Pazartesi, Ekim 02, 2006

 

EKİM 2006

Bu ay üç önemli roman okuduk: Toni Morrison’dan Sevilen, Jostein Gaarder’den Sirk Müdürünün Kızı ve Mehmet Coral’dan Paslı Güneş.

The New York Times Book Review tarafından, dünyanın önde gelen yazarları, eleştirmenleri, yayın yönetmenleri ve edebiyat adamları arasında yapılan araştırma sonucu “Amerikan Edebiyatında Son 25 Yılın En İyi Romanı” seçilen, SEVİLEN, 1988 yılında da Pulitzer Edebiyat Ödülü'ne değer görülmüştür.
Yazdıklarıyla Afrikalı Amerikalı insanın yaşamını anlatan, Amerikan romancılığının en önde gelen temsilcilerinden biri sayılan TONI MORRISON, 1931'de Lorain, Ohio'da, beş çocuklu bir ailenin ikinci çocuğu olarak dünyaya gelmiş, siyahlarla beyazların karışık olarak öğrenim gördükleri bir kolejden mezun olduktan sonra Washington’da yalnızca siyahların gittiği Howard Üniversitesi'ne devam etmiş, öğrenimini, “Faulkner ve Virginia Woolf'un yapıtlarında intihar” temalı bir tezle tamamlamıştır. Bugün Princeton Üniversitesi'nde profesör olan Morrison, 1999 yılında National Arts Club'un Altın Madalyası'nı almış, 1993 yılında da Nobel Edebiyat Ödülü'ne lâyık görülen ilk zenci kadın yazar olmuştur. Ödül töreninde yaptığı konuşmada şöyle diyor MORRİSON: “Ölüyoruz. Hayatın anlamı, bu olabilir. Ama konuşuyoruz. Hayatın ölçüsü de belki budur.”
1998'de “Kuzuların Sessizliği”nin yönetmeni Jonathan Demme tarafından sinemaya uyarlanan SEVİLEN’de yazar, 19. yüzyıl Amerikası'nda zenci kölelerin yaşadığı dramı tüm çıplaklığıyla gözler önüne sermekte. Esaretten özgürlüğe kaçışın öyküsü, hem kurgusu, hem de çarpıcı şiirsel diliyle okuru hemen kendine bağlamakta. Zenci bir annenin beyazlara, yani esirliğe, vermemek uğruna çocuklarını öldürmeyi göze alması, özgürlük yolunda çekilen acılar okuyanların iliklerine işlemekte.
Yaptığı röportajlarda hep siyah kadınlar için yazdığını belirten MORRİSON, lirik yazın biçimi ve trajik bakışıyla, bir yandan Afrikalı Amerikalıların dünyasının kapısını aralarken, diğer yandan insanı, evrensel olarak anlatmakta.

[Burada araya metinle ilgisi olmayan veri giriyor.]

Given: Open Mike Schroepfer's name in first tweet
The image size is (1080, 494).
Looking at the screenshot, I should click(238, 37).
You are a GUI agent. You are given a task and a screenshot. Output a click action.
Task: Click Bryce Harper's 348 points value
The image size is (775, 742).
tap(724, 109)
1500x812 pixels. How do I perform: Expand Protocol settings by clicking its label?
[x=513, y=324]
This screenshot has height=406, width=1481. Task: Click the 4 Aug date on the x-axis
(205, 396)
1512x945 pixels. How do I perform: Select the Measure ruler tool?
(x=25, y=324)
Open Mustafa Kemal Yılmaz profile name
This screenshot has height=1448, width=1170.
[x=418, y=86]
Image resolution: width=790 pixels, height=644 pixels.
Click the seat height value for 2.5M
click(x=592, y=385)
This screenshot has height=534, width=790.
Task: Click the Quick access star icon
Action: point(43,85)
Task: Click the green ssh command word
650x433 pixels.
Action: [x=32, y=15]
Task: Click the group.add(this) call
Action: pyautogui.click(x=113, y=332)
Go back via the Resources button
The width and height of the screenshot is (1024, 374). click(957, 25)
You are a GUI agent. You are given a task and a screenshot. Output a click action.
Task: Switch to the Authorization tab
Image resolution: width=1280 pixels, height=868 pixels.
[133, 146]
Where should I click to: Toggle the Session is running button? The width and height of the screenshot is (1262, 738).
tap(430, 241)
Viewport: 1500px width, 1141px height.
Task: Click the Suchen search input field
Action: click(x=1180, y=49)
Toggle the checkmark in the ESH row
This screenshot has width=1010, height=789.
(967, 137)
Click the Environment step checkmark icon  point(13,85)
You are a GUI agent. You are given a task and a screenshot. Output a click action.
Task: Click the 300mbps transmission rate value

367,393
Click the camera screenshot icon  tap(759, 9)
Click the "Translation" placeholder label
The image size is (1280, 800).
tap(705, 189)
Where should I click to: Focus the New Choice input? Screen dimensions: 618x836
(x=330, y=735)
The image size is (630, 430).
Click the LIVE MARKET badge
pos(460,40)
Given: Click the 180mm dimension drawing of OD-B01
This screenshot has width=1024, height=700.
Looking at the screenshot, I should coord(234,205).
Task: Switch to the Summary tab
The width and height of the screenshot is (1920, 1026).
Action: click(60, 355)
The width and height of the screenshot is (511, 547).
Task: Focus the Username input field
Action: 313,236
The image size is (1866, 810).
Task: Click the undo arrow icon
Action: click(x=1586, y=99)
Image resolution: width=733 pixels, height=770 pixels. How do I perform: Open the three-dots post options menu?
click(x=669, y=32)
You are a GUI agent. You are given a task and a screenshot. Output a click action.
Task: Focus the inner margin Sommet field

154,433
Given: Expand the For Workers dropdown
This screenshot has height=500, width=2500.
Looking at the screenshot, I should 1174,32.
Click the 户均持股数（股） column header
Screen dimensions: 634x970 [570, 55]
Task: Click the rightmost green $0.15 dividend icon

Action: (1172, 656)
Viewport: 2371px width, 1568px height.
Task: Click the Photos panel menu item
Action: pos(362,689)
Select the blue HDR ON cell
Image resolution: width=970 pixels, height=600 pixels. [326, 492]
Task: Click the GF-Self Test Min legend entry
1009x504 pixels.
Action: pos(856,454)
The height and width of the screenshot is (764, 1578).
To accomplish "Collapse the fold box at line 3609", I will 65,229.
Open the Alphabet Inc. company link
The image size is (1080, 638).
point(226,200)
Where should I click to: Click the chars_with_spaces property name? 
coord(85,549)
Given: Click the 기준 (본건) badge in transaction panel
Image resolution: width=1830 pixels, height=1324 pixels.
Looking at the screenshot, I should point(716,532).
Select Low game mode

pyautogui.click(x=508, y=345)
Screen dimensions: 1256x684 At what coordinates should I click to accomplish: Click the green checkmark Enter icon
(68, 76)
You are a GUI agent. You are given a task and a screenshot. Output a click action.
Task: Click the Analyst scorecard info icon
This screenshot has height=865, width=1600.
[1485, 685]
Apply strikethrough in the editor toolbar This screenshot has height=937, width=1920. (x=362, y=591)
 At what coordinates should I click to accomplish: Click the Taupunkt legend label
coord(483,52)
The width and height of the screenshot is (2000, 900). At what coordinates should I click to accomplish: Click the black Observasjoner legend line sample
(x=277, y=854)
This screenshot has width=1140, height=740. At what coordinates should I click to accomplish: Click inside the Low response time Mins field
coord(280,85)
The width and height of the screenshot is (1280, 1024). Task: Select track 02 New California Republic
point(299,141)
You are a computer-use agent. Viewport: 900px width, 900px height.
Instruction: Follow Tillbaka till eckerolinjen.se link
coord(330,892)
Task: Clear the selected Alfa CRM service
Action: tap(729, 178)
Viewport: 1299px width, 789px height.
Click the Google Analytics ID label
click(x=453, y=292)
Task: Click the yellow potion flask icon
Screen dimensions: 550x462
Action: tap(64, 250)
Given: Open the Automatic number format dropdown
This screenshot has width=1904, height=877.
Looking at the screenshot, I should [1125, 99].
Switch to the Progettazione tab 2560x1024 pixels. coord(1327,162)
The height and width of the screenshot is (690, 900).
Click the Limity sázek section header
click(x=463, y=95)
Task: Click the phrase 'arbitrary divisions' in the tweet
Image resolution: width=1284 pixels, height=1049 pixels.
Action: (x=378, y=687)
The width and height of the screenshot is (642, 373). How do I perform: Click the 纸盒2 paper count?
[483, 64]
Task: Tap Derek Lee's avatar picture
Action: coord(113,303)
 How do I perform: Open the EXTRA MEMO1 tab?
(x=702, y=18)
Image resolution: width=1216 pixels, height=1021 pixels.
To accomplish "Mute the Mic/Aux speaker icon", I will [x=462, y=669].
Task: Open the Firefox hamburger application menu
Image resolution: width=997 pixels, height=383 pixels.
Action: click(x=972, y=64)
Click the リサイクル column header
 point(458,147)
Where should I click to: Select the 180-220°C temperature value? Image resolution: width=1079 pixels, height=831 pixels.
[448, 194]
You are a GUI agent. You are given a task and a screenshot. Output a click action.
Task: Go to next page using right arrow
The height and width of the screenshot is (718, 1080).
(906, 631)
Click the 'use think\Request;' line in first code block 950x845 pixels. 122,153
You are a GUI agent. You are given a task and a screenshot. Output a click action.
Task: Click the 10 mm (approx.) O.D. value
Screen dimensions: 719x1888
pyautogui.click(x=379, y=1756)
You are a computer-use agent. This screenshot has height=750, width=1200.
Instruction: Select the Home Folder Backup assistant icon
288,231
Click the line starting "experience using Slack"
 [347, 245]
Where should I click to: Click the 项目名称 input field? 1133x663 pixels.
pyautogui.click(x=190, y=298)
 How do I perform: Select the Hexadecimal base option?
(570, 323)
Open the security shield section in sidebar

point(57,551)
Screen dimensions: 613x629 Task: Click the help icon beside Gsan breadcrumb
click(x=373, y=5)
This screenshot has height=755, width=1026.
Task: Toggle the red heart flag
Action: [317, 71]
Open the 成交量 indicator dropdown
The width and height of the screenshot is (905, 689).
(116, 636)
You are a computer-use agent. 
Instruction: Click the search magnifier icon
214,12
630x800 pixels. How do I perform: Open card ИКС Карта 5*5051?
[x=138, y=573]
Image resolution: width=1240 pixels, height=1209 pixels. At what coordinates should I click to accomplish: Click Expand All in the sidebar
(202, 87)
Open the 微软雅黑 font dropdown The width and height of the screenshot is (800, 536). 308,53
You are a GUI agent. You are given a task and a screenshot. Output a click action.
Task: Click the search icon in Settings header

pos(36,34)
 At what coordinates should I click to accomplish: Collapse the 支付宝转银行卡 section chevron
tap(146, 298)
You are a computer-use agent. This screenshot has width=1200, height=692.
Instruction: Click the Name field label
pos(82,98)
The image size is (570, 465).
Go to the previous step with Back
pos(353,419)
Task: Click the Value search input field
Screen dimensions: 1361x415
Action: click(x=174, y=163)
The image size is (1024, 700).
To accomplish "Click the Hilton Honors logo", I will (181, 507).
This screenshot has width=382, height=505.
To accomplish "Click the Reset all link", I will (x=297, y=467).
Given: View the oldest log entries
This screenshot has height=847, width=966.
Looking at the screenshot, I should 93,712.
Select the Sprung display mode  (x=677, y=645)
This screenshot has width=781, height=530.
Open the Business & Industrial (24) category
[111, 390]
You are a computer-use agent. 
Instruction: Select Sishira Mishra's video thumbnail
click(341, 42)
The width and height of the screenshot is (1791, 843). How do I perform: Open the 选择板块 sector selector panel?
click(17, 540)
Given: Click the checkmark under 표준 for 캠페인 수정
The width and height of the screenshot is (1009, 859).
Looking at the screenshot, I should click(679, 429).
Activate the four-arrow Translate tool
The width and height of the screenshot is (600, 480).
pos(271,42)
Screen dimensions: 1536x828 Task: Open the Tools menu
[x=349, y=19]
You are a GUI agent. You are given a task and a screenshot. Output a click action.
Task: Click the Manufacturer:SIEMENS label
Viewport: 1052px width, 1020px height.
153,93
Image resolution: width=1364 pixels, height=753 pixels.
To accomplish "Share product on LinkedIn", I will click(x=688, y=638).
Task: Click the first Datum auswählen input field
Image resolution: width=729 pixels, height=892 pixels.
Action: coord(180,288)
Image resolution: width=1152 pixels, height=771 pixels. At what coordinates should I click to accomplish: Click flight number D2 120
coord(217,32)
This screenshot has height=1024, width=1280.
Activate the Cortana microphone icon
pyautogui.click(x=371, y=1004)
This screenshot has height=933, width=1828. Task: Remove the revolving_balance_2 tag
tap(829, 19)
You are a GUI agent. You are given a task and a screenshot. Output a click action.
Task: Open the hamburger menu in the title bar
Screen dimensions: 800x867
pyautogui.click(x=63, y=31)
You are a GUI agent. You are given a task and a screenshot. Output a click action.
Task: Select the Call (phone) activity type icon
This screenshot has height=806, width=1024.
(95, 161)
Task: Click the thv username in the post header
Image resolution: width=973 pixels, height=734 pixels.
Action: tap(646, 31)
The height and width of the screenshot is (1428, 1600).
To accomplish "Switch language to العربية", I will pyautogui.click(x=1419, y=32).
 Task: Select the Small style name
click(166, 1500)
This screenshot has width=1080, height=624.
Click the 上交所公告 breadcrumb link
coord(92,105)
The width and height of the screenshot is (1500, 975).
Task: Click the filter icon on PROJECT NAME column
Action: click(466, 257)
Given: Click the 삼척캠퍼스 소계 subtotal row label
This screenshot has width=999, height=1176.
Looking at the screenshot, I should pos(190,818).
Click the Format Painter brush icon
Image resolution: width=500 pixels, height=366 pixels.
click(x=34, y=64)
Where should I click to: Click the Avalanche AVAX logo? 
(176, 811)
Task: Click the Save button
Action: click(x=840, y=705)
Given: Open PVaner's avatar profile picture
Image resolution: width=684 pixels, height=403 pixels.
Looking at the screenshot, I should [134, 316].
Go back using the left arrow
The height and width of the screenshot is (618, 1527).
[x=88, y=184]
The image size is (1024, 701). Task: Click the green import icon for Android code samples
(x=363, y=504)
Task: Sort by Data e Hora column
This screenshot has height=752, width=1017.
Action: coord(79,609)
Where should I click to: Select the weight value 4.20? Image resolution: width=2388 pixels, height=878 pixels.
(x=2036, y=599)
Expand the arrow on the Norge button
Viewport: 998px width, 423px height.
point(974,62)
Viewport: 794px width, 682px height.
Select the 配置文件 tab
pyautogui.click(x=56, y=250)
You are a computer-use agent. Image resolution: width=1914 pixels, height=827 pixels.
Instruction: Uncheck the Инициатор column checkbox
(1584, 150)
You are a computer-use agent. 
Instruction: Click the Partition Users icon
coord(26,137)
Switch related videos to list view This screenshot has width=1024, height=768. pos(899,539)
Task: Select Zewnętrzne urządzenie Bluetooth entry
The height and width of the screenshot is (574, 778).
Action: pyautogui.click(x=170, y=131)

Morrison’un acıklı öyküsünden sonra daha neşeli bir roman vardı sırada: Jostein Gaarder’in hayalperest kahramanı Petter ve öyküleri. Bir çocuğun, büyüse de çocuk kalan bir aykırı insanın yaşam öyküsünden yola çıkarak irdelenen bir dünya...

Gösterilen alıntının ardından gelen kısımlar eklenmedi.